Example 5: Equation of normal at the point with parameter $\alpha=\frac{\pi}{3}$ on the circle $x^2+y^2=4$ is ?
1) $y=\sqrt{3} x$
2) $y=-\sqrt{3} x$
3) $y=x$
4) None of these

Solution

The point is

$(a \cos \theta, a \sin \theta)=\left(2 \cos \left(\frac{\pi}{3}\right), 2 \sin \left(\frac{\pi}{3}\right)\right)=(1, \sqrt{3})$
Centre of the circle is $(0,0)$So the normal is the line passing through $(0,0)$ and $(1, \sqrt{3})$
Equation of normal

$\begin{aligned}
& (y-0)=\frac{\sqrt{3}-0}{1-0}(x-0) \\
& y=\sqrt{3} x
\end{aligned}$
Hence the answer is the option (1)]

Summary

The equation of the normal to a circle is a critical concept in geometry that provides insights into the spatial relationships involving circles and lines.
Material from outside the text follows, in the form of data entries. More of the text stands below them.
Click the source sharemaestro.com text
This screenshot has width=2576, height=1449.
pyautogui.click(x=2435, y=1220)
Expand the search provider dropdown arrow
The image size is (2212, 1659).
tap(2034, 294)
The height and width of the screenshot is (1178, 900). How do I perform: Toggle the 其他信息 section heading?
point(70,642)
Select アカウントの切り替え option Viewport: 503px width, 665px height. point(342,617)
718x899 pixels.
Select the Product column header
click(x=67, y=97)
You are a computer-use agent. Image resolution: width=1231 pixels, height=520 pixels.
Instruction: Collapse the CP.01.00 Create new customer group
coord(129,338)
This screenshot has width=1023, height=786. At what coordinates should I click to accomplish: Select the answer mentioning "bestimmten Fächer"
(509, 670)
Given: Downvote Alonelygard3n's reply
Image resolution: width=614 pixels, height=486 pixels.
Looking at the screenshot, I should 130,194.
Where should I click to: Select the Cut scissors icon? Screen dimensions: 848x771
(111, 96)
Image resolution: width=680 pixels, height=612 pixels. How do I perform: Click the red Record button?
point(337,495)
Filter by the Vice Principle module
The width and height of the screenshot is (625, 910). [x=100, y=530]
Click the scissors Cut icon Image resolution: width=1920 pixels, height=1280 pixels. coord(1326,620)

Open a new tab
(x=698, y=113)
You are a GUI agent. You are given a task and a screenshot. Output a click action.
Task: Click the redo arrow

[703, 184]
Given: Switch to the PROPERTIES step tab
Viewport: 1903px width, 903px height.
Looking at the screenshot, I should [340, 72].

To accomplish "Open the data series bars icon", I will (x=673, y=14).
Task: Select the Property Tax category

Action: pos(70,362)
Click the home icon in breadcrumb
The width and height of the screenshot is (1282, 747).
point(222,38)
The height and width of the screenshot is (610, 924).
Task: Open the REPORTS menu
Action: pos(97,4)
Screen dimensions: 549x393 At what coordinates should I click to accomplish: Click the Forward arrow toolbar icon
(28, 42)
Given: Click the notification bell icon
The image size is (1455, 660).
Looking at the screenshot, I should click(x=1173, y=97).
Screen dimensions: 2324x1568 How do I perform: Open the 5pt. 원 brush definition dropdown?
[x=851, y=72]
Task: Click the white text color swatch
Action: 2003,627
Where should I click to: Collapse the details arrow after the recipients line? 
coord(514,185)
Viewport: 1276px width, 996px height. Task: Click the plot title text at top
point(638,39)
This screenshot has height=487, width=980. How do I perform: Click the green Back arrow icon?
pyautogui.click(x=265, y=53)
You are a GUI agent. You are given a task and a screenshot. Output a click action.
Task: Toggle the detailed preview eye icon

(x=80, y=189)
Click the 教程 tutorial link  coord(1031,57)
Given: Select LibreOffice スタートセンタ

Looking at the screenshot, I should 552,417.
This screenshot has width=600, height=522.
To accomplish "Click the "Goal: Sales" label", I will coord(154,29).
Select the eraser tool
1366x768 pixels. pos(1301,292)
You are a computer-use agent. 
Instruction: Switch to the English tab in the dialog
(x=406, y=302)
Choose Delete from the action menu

By understanding how to derive and use the normal's equation, one can effectively solve various geometric problems and apply these concepts in fields such as computer graphics, engineering, and optimization. Mastery of these methods enhances one's ability to analyze and utilize geometric properties in both theoretical and practical applications.